Virginia isn't that far from NC, and I doubt they know where the borders are. Could have been something crossed with a dog too.


----------



## Chaty (Apr 4, 2008)

Its wolves, 
That's like they tell us here in Kansas there isn't any Mountain Lions...ha! That's a hoot when WE all know about 10 yrs back they released 65 in Kansas alone and they are microchipped too. If you shoot them you will see lots of SUV's show up at your house. Bring them on if I see 1 and its around my cattle, horses, goats or even my chickens its a dead kitty kitty. I have great Pyrenees but I don't want to lose any dogs either.


----------



## arcticow (Oct 8, 2006)

There are red wolves in East Texas and Louisiana...


----------



## Work InProgress (Feb 28, 2011)

I thought it could be wolves just because up until the last few months my dogs would go out at night. Now when they hear something howling the biggest one hides under the bed. When it was just coyotes they would go out and stand at the edge of the yard and bark. The Jack Russell cross still thinks he's 10 ft tall and bullet proof but I don't let them out unless I'm with them carrying my gun. Thanks for the input everyone.

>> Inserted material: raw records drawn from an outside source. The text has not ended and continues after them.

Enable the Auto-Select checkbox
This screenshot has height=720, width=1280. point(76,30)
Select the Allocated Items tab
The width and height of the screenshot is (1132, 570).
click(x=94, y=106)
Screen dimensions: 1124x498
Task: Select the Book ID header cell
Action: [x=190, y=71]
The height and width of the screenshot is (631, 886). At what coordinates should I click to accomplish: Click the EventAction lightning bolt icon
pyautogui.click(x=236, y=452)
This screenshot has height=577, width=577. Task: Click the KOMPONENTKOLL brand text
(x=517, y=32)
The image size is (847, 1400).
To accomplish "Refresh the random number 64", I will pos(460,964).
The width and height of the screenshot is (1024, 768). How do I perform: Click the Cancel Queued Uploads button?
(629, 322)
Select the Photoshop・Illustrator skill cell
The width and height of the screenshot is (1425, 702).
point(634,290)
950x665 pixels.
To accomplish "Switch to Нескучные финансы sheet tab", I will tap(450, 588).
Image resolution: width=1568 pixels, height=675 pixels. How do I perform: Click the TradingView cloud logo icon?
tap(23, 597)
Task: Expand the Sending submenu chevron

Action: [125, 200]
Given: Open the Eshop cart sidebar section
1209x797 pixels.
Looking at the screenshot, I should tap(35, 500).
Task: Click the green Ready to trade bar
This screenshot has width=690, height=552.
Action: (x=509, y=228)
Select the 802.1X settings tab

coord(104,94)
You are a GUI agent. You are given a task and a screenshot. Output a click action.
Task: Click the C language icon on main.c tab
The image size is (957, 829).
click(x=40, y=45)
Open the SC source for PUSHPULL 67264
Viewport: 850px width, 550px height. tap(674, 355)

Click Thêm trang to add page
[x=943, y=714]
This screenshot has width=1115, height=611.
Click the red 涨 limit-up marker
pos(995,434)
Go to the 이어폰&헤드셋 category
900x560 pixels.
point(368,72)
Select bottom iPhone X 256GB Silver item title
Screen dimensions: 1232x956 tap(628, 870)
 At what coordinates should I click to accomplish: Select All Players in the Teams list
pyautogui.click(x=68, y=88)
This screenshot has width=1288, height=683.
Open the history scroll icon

I was really getting tired of folks around here looking at me like I'm crazy when I talk about what I saw.


----------



## secuono (Sep 28, 2011)

I'm in VA and we saw a very tall 'red fox', looked like a fox, just 3 times the size, but didn't look like a coyote....


----------



## Work InProgress (Feb 28, 2011)

Secuono I'm only 40 or so miles from you in Keswick. These two I saw looked somewhat like a large fox but one was red and the other was black. Very little to no white on them and _really_ long legs. Definitely didn't look like the regular old foxes or coyotes we see.


----------



## arcticow (Oct 8, 2006)

Red wolves are leggy, but not so big as gray wolves.


----------



## farmrbrown (Jun 25, 2012)

Sounds like what you saw was a red wolf.
http://www.nhptv.org/natureworks/redwolf.htm


----------



## Bellyman (Jul 6, 2013)

Hey, I still think I saw a Bigfoot run across the road in front of our car one night. Black bears don't run across roads on their hind legs. 

Not gonna say what anybody saw or didn't see...


----------



## Pops2 (Jan 27, 2003)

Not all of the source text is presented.